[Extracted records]
BEGIN
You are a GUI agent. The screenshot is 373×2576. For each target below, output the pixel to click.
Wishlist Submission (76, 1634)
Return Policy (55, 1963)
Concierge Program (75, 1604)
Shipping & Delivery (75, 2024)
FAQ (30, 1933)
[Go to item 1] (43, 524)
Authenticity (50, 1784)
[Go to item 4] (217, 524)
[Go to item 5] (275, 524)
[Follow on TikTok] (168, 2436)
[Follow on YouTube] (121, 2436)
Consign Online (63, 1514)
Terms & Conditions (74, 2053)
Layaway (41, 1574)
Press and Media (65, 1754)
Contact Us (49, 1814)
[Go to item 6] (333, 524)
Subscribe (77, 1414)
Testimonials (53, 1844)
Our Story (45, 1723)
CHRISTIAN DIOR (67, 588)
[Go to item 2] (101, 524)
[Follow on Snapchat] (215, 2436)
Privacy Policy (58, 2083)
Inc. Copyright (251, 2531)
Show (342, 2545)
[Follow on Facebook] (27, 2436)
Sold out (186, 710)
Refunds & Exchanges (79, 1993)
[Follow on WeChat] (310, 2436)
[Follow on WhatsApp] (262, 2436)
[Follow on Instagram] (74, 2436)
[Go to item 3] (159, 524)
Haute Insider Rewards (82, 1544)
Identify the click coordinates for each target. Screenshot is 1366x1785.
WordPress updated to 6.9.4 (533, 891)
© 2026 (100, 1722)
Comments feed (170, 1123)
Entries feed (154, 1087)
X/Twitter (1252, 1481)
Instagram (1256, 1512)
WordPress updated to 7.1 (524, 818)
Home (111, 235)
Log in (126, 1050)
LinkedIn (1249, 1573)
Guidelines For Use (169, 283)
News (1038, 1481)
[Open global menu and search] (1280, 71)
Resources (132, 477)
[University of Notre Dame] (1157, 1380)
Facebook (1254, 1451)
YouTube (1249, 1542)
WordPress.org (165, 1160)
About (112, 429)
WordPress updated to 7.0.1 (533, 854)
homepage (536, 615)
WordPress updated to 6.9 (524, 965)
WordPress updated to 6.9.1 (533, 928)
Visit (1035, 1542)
END
* _DIRECTIONS FOR THIS TASK_:
When a line in the entries above holds the word "Follow", add it to the count, then state only the count.

* _SOLUTION_:
7